TASK ITEM — Type out the lines below exactly, pictures excluded.

EXCERPTED RECORDS START

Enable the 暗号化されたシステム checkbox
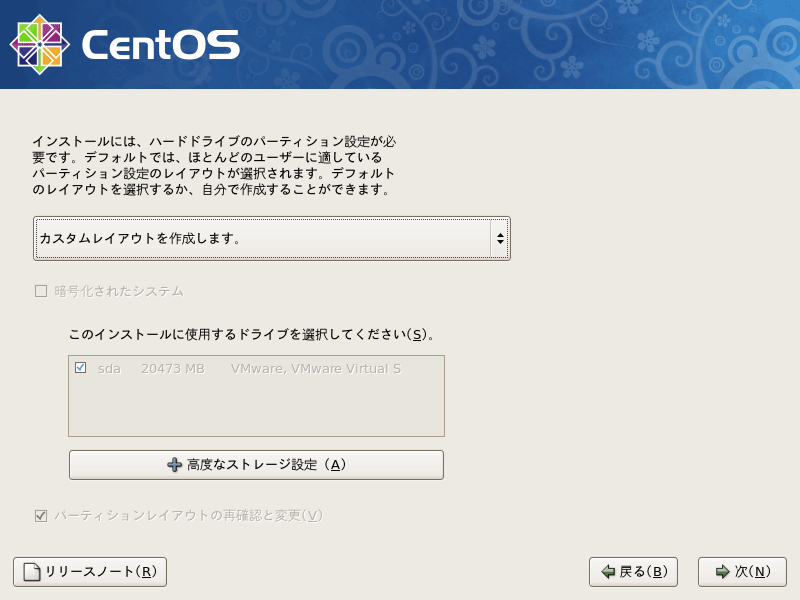Screen dimensions: 800x600 click(x=40, y=291)
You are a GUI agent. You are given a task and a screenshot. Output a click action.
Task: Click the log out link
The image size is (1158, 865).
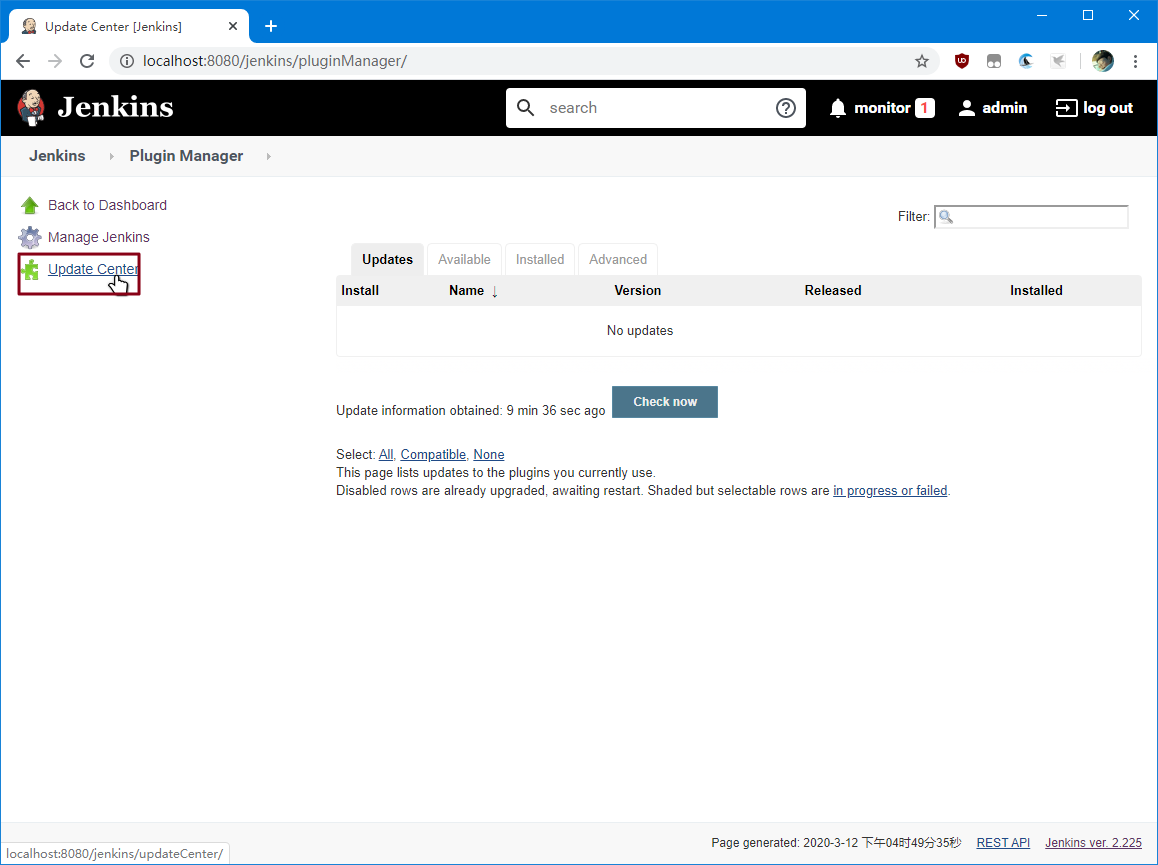click(1095, 108)
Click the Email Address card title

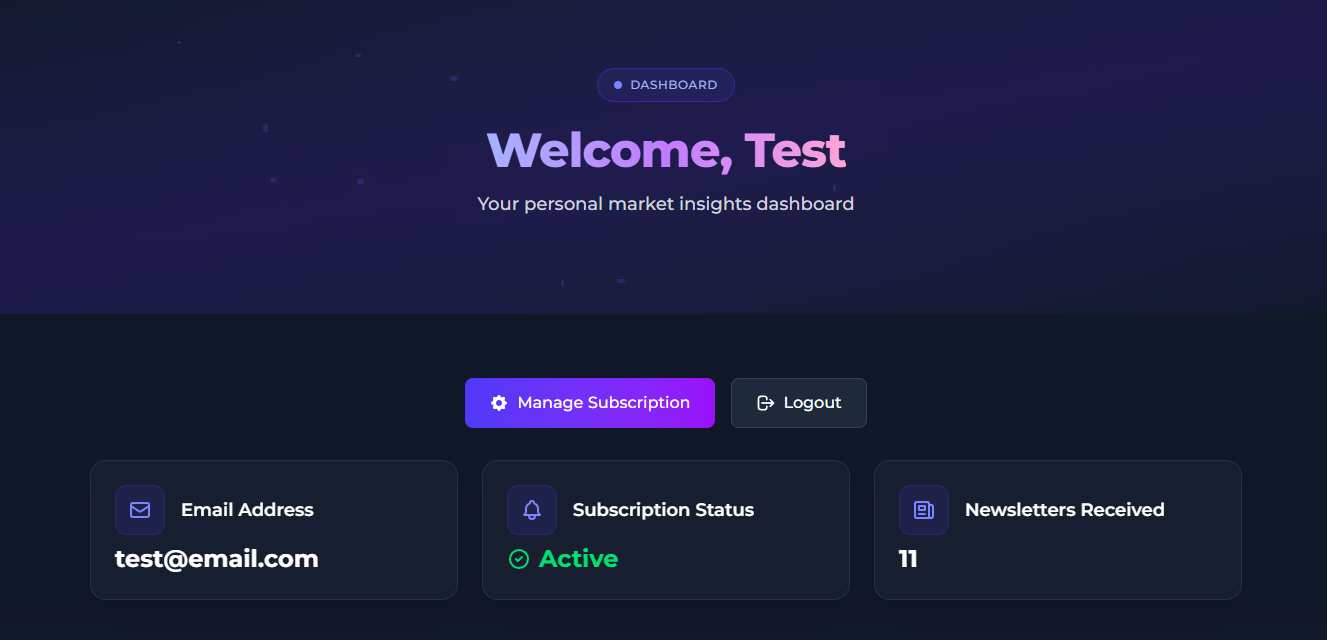coord(247,510)
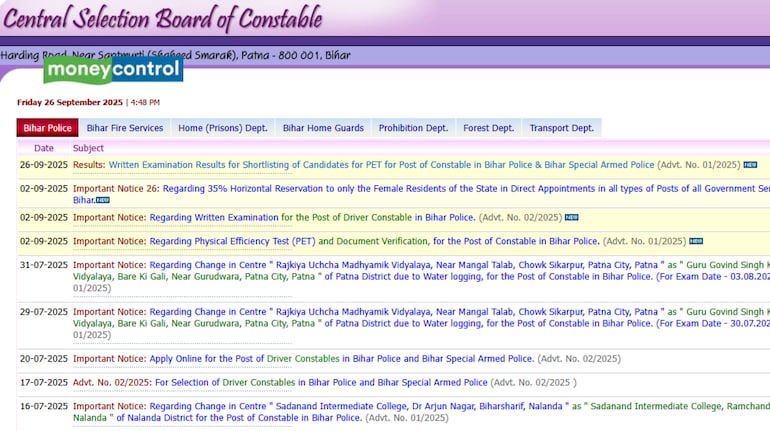
Task: Open the Forest Dept. tab
Action: point(488,128)
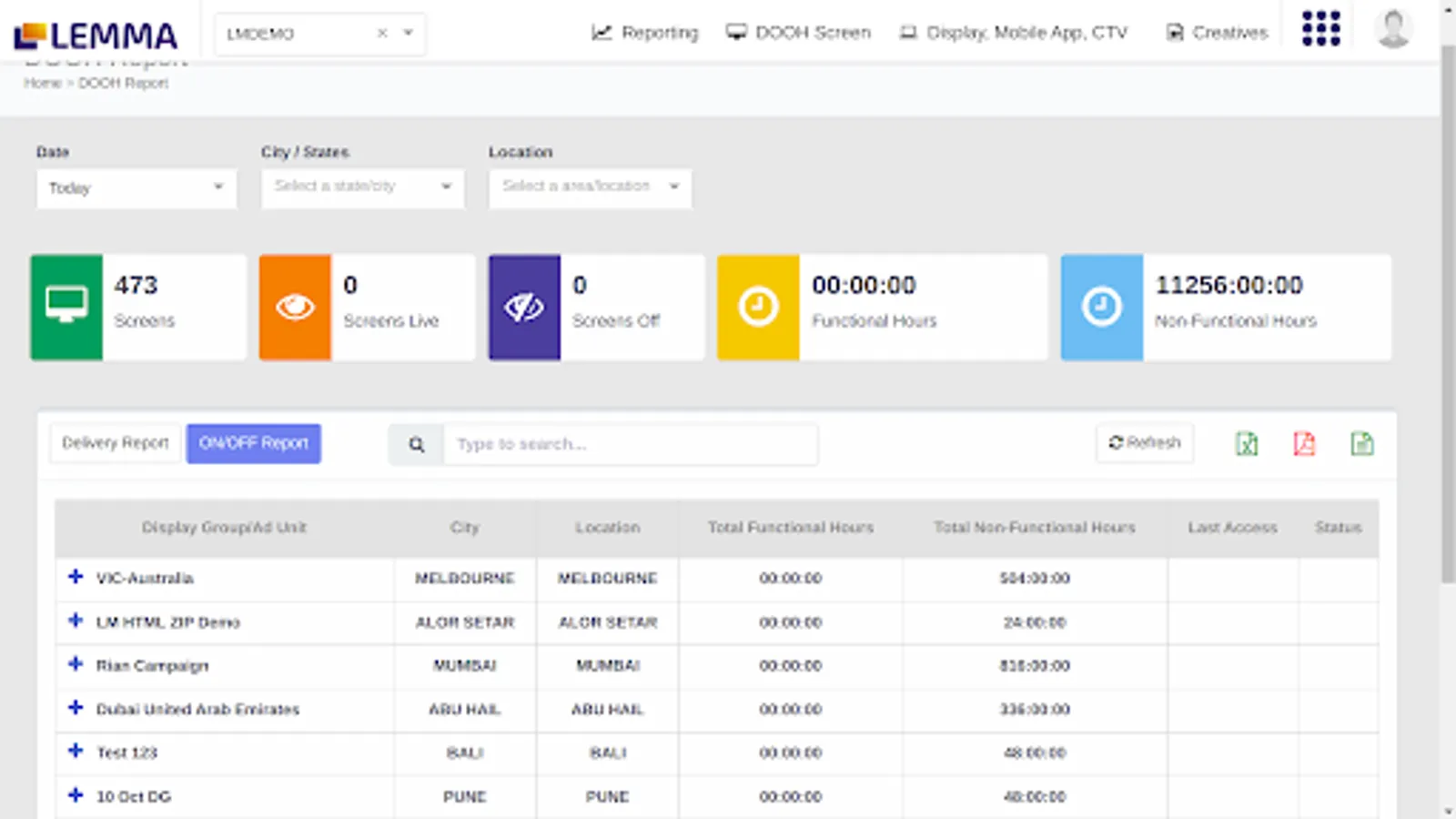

EXCERPTED RECORDS END

EXERCISE RESULT —
Enable the 暗号化されたシステム checkbox
Screen dimensions: 800x600 click(x=40, y=291)
You are a GUI agent. You are given a task and a screenshot. Output a click action.
Task: Click the log out link
The image size is (1158, 865).
click(1095, 108)
Click the Email Address card title

coord(247,510)
Task: Open the Forest Dept. tab
Action: point(488,128)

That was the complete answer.